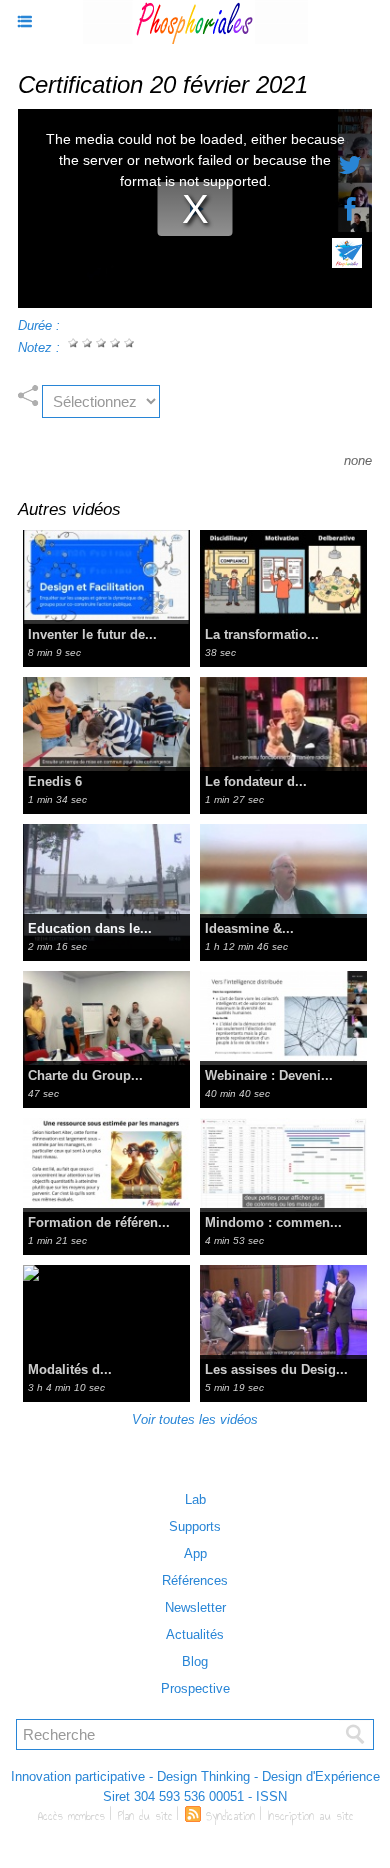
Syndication (230, 1816)
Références (195, 1580)
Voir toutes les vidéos (195, 1419)
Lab (195, 1499)
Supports (195, 1526)
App (195, 1553)
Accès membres (71, 1816)
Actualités (195, 1634)
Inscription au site (310, 1816)
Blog (195, 1661)
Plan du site (145, 1816)
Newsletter (195, 1607)
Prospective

*What the task requires:* What is needed is an exact copy of the records above, with no pictures in it.

*Result:*
Syndication (230, 1816)
Références (195, 1580)
Voir toutes les vidéos (195, 1419)
Lab (195, 1499)
Supports (195, 1526)
App (195, 1553)
Accès membres (71, 1816)
Actualités (195, 1634)
Inscription au site (310, 1816)
Blog (195, 1661)
Plan du site (145, 1816)
Newsletter (195, 1607)
Prospective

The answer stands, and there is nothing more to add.